A weblog by Will Fitzgerald

Monthly Archives: February 2011

What is missing? Watson, AI and search technology

All geekdom, and much that is outside our realm, is abuzz with news and discussion of the contest by IBM’s Jeopardy-playing computer, Watson, vs Ken Jennings and Brad Rutter. In last night’s game (the second half of a game started on Monday, Watson won decisively, answering many, many more questions than Jennings and Rutter combined. At the end of the first half, Rutter and Watson were tied. Lots of famous (and formerly famous) artificial intelligence researchers have weighed in on what this means for AI. I want to discuss one small point which highlights the difference between human intelligence in question answering and computerized question answering.

In Monday’s show, one of the Jeopardy “answers” was, “It was the anatomical oddity of U.S. gymnast George Eyser, who won a gold medal on the parallel bars in 1904.” The correct answer was something like, “What is a missing leg?” Apparently, the play sequence went like this: Ken Jennings buzzed in with “What is a missing hand?” Watson then buzzed in with “What is a leg?” This was first deemed correct by Alex Trebek, the host, but this judgment was reversed by the judges on review. I didn’t see the show (a Valentine’s Day dinner took precedent), but apparently the TV show edited out Trebek’s original decision. Because of the reversal, Watson was unable to give a “more specific answer,” and Rutter was unable to buzz in on Watson’s error.

It seems that Trebek was treating Watson’s answer as if a human had given it: If a human had said “What is a leg?” as a follow-up to the wrong question, “What is a missing hand?” it would make sense to treat this as having the same intention as “What is a missing leg?” But Watson doesn’t know what the other contestants are saying, and so it actually had no such context in which to give its answer. I think it is plausible that Trebek would have awarded Watson a correct answer if Watson had given its answer without the context Jennings’s question (or, perhaps, would have asked Watson to give a more specific answer), given the “anatomical oddity” context of the question.

People laughed when Watson gave a similar wrong answer to another of Jennings’s errors. Jennings answered “What are the ’20s?,” and then Watson said, “What is 1920s?” Interestingly, the press reports have pretty much all said that Watson gave the same answer as Jennings. But Watson’s answer, though it would have the same intent if given by a person, is different, both in its raw surface form and in its grammatical incorrectness. I don’t think the Jeopardy rules require grammatically correctness in the questions, for human players don’t have this kind of problem. They didn’t know, or remember in the game play, that Watson didn’t receive the other contestants’ answers.

# Given records
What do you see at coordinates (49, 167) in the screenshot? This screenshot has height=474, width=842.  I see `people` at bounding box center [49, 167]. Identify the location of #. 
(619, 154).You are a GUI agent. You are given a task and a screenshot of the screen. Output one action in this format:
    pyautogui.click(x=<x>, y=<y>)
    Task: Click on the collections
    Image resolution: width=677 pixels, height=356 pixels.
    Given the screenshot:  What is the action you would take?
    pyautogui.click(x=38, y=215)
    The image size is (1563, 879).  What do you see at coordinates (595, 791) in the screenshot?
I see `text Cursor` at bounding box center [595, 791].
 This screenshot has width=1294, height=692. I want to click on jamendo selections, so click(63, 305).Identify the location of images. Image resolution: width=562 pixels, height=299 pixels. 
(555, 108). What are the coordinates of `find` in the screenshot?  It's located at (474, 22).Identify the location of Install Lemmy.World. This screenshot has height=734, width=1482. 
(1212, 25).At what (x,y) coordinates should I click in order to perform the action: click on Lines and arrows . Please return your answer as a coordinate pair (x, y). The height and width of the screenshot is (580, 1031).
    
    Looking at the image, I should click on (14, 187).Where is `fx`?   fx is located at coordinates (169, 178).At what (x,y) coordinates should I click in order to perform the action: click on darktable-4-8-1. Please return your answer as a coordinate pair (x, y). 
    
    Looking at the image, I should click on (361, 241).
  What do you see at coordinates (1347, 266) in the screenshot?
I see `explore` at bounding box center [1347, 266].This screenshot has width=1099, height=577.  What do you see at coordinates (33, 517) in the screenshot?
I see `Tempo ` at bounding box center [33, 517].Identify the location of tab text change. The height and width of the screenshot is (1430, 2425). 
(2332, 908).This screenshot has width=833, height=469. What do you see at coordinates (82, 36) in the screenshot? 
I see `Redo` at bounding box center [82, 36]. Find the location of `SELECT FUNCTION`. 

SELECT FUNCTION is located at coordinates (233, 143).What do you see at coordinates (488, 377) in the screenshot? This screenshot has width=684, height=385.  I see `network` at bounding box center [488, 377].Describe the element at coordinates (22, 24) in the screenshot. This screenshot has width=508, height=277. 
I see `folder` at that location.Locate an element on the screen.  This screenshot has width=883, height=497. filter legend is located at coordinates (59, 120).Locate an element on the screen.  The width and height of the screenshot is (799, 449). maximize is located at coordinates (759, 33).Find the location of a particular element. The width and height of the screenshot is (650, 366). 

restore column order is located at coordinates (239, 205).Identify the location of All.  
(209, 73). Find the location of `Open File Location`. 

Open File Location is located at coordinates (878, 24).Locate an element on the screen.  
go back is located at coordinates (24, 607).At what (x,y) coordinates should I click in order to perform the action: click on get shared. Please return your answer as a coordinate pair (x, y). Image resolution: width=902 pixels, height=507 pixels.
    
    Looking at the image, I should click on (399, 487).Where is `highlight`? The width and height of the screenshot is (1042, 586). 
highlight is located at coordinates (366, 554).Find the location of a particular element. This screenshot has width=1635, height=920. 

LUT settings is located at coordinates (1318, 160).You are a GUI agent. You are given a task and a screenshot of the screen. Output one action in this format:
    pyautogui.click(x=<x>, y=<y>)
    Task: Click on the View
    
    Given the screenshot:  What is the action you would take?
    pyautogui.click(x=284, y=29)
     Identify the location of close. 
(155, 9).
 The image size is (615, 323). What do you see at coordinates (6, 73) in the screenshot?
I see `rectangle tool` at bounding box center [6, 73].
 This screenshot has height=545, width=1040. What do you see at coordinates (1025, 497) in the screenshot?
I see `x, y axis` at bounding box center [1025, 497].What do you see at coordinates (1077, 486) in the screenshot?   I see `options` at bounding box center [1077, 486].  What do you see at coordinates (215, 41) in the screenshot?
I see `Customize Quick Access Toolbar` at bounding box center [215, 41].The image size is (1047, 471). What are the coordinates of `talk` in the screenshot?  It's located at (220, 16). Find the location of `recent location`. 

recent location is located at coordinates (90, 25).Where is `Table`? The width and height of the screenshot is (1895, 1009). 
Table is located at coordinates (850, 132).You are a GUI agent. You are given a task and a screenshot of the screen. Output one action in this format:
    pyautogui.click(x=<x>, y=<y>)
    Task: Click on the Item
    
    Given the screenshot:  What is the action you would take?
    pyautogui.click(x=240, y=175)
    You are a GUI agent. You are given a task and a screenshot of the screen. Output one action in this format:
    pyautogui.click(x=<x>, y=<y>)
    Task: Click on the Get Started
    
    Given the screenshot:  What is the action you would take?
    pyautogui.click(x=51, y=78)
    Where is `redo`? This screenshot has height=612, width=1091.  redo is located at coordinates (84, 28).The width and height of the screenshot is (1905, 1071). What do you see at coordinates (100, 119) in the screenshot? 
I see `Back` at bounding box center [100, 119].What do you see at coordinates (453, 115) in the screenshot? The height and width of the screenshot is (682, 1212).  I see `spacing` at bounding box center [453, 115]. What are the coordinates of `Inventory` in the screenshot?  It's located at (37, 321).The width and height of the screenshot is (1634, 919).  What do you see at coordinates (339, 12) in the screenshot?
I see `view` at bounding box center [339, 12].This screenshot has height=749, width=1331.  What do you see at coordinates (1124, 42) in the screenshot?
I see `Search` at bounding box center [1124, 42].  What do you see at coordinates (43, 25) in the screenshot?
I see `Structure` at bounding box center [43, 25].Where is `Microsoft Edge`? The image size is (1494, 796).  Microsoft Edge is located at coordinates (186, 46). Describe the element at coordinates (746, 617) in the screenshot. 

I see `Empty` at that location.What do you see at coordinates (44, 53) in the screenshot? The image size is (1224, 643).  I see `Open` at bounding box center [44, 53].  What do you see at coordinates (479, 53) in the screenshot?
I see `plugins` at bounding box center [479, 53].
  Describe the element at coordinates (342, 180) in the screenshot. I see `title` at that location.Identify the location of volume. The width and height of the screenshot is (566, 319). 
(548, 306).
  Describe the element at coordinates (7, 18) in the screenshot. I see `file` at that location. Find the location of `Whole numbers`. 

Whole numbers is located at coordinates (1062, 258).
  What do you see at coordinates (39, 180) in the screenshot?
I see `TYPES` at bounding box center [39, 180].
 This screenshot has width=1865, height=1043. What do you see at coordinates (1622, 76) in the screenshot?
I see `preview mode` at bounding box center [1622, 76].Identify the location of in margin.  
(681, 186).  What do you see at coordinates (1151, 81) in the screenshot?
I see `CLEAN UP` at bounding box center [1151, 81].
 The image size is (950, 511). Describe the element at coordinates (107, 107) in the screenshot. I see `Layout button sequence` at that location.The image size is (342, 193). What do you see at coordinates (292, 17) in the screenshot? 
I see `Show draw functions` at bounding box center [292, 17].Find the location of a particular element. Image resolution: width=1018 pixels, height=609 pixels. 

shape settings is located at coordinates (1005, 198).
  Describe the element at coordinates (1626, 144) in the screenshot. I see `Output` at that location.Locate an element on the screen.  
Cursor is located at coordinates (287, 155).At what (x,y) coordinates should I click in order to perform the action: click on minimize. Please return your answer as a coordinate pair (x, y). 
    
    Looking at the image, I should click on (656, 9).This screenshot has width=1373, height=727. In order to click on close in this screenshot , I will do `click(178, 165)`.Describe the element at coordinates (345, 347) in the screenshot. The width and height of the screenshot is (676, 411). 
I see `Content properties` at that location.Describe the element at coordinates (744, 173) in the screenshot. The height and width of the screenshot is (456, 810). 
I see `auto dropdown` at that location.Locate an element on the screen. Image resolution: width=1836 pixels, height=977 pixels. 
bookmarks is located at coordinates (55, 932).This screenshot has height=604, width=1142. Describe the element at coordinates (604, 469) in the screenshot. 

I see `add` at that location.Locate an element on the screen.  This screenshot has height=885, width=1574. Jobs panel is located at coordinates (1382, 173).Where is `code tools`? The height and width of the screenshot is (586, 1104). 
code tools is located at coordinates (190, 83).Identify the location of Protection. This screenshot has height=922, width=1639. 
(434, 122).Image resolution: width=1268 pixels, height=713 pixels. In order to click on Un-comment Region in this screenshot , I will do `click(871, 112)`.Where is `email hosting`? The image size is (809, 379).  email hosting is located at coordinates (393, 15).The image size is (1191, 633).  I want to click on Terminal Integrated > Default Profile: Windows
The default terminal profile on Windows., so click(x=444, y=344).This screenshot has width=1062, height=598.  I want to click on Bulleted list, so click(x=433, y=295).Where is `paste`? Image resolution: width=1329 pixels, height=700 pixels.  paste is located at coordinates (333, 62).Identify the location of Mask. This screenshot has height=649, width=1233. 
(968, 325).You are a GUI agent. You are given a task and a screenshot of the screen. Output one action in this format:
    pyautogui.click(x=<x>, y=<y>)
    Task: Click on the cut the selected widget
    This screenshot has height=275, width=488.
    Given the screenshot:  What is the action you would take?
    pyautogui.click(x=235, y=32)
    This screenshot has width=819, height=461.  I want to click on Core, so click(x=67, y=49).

# Task brief
Continue the blog post above about Watson's Jeopardy answers from the point where it ends.

# Result of this task
Watson was penalized for getting the 1920s question wrong, and penalized for getting the leg question right, but in the wrong way. I find it fascinating that people–sometimes in real time, and sometimes only on deliberation–can navigate what it means to have correct and incorrect intentions with respect to human-made artifacts such as Watson, especially within the strong expectations set up by IBM and the Jeopardy game to treat the Watson system as an intentional agent. Most of Watson’s human-seeming qualities come from the expectations that get set up. For example, Watson uses templates such as “Let’s finish up <CATEGORY>, Alex” when there is only one answer left in the category). But the stronger expectations are set by giving it a human name, a synthesized voice, putting it between two humans, using the pronoun “he” when referring to the system, etc. But even given these expectations, people can notice, and react to, the breakdowns (and, in the case of the missing “missing,” a seeming non-breakdown).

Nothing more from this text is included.